> [What the exercise asks]: Arrange the lines of the data as a numbered list, starting at the line containing "Choose the Job briefcase habit chip" and ending at the line containing "click(1227, 20)". Leave out blank lines.

● ● ● ● ● ● ●

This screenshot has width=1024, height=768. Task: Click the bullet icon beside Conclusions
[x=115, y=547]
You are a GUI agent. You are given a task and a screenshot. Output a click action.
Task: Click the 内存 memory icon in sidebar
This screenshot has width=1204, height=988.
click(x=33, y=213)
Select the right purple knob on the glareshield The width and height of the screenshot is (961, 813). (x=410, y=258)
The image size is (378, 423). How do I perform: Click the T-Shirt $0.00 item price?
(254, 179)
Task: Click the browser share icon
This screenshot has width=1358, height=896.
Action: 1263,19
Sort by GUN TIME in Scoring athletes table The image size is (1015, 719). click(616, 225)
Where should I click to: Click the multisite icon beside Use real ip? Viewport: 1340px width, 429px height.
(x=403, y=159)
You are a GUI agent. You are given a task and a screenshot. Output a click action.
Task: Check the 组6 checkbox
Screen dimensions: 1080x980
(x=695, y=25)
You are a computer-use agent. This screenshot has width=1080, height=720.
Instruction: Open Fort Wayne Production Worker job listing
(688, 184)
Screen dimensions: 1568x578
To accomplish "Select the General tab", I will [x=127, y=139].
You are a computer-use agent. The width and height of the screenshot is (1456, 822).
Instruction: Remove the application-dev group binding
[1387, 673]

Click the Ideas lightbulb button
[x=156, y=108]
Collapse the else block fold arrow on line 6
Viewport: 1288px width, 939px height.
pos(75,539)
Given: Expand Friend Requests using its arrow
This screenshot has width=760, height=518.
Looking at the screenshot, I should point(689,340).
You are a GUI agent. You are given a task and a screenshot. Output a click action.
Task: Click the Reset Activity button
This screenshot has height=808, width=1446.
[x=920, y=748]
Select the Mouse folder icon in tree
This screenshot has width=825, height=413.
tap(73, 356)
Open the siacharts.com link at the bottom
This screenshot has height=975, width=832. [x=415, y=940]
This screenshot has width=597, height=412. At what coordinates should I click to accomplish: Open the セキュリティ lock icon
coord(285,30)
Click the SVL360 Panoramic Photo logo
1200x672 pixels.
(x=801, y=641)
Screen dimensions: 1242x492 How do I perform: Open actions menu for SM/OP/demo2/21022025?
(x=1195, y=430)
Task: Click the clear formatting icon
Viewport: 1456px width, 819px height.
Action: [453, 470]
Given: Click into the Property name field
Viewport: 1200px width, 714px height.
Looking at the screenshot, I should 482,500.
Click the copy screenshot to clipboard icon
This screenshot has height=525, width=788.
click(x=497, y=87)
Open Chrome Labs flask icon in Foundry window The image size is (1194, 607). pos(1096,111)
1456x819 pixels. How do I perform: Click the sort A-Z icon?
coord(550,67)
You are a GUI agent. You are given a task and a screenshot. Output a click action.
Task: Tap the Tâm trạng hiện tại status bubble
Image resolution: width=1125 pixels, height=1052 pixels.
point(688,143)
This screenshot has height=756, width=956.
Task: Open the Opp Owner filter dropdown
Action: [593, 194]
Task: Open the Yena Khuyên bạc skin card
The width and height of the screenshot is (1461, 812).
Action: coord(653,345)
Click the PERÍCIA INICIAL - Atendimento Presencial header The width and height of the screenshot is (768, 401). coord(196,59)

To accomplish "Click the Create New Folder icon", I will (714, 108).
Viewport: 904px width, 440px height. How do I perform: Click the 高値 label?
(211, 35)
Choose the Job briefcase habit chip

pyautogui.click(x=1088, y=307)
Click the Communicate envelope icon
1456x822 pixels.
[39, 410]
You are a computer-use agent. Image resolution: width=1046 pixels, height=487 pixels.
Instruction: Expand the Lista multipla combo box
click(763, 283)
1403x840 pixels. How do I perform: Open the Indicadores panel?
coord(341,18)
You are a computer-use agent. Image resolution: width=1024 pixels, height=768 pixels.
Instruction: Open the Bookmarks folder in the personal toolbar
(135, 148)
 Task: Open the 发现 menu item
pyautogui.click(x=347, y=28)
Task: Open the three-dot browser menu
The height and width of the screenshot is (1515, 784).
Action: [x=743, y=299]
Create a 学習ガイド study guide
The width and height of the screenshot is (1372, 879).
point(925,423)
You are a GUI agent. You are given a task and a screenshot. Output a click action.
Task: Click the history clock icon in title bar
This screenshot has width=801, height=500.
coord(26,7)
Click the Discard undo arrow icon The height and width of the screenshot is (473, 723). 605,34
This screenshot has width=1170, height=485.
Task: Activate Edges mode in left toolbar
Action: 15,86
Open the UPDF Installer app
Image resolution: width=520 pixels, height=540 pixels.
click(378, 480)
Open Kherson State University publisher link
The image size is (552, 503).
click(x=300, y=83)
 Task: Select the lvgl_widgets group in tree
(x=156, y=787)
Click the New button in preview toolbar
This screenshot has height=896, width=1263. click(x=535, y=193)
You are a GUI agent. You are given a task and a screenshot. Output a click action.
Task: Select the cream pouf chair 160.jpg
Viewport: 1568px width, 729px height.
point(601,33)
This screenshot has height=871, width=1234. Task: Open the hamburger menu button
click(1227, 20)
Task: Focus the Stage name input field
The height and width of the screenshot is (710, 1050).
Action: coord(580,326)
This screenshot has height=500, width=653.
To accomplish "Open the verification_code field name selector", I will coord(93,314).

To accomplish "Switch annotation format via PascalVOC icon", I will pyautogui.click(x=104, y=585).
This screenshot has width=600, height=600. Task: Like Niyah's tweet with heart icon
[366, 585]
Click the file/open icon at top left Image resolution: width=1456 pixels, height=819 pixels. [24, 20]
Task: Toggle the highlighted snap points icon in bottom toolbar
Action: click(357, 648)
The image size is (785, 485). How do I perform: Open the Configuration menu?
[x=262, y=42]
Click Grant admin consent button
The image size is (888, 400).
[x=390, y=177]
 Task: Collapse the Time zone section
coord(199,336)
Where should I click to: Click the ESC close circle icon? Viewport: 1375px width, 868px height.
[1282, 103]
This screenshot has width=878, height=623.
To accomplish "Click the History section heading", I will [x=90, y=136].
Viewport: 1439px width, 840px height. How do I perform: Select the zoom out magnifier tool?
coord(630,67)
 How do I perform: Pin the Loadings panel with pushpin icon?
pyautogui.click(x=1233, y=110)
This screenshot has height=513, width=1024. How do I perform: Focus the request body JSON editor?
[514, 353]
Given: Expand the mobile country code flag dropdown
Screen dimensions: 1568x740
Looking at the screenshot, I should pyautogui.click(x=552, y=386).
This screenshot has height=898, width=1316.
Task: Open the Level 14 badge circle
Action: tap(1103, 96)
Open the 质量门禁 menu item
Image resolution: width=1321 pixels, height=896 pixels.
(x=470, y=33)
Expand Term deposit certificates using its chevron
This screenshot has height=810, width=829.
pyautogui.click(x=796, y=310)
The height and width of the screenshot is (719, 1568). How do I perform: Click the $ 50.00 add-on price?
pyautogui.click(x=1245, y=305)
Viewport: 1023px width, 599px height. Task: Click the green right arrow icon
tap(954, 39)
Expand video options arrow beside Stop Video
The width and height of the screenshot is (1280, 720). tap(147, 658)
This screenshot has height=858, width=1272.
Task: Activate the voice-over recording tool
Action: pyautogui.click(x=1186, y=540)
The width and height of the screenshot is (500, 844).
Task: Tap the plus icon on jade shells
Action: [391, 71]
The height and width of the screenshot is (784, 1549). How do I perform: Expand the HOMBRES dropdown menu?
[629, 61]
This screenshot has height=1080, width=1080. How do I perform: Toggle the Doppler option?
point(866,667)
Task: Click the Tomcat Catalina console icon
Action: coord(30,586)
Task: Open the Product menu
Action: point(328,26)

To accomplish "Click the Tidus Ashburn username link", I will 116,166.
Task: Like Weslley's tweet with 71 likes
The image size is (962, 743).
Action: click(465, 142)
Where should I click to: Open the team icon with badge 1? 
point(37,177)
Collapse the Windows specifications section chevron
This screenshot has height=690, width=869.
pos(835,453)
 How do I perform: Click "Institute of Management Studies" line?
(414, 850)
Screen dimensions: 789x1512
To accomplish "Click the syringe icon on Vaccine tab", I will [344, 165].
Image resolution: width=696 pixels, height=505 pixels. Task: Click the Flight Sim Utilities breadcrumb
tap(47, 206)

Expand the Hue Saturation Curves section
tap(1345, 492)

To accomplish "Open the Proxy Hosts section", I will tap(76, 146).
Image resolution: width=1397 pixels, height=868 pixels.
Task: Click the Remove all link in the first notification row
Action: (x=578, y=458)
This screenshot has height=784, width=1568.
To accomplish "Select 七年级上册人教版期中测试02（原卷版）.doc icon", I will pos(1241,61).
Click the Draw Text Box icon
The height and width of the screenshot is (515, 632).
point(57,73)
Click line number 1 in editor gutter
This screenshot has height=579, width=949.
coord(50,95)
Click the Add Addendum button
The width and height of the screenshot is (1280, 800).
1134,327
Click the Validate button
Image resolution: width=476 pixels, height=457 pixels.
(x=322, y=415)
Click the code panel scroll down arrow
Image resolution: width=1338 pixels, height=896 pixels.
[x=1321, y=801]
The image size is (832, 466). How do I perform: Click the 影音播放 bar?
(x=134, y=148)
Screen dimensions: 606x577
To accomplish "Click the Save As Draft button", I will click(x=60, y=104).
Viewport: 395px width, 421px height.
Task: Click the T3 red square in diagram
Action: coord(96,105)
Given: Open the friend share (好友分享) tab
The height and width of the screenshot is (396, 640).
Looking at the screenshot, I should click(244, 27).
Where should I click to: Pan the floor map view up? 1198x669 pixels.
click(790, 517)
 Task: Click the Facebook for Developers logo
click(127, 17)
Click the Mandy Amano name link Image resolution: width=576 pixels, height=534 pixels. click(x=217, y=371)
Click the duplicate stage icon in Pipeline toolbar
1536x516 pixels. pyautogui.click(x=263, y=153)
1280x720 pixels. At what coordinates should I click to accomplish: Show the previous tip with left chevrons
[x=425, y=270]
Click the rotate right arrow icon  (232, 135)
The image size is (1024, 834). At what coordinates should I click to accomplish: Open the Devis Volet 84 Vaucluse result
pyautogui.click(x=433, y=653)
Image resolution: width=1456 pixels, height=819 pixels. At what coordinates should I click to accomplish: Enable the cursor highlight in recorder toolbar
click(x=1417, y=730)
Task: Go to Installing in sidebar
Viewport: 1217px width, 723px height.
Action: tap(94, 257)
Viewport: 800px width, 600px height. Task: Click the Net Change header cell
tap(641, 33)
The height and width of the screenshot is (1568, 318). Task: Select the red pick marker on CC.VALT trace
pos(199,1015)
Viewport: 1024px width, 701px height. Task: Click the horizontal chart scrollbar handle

● ● ● ● ● ● ●

> [The completed task]:
1. Choose the Job briefcase habit chip
2. pyautogui.click(x=1088, y=307)
3. Click the Communicate envelope icon
4. 1456x822 pixels.
5. [39, 410]
6. You are a computer-use agent. Image resolution: width=1046 pixels, height=487 pixels.
7. Instruction: Expand the Lista multipla combo box
8. click(763, 283)
9. 1403x840 pixels. How do I perform: Open the Indicadores panel?
10. coord(341,18)
11. You are a computer-use agent. Image resolution: width=1024 pixels, height=768 pixels.
12. Instruction: Open the Bookmarks folder in the personal toolbar
13. (135, 148)
14.  Task: Open the 发现 menu item
15. pyautogui.click(x=347, y=28)
16. Task: Open the three-dot browser menu
17. The height and width of the screenshot is (1515, 784).
18. Action: [x=743, y=299]
19. Create a 学習ガイド study guide
20. The width and height of the screenshot is (1372, 879).
21. point(925,423)
22. You are a GUI agent. You are given a task and a screenshot. Output a click action.
23. Task: Click the history clock icon in title bar
24. This screenshot has width=801, height=500.
25. coord(26,7)
26. Click the Discard undo arrow icon The height and width of the screenshot is (473, 723). 605,34
27. This screenshot has width=1170, height=485.
28. Task: Activate Edges mode in left toolbar
29. Action: 15,86
30. Open the UPDF Installer app
31. Image resolution: width=520 pixels, height=540 pixels.
32. click(378, 480)
33. Open Kherson State University publisher link
34. The image size is (552, 503).
35. click(x=300, y=83)
36.  Task: Select the lvgl_widgets group in tree
37. (x=156, y=787)
38. Click the New button in preview toolbar
39. This screenshot has height=896, width=1263. click(x=535, y=193)
40. You are a GUI agent. You are given a task and a screenshot. Output a click action.
41. Task: Select the cream pouf chair 160.jpg
42. Viewport: 1568px width, 729px height.
43. point(601,33)
44. This screenshot has height=871, width=1234. Task: Open the hamburger menu button
45. click(1227, 20)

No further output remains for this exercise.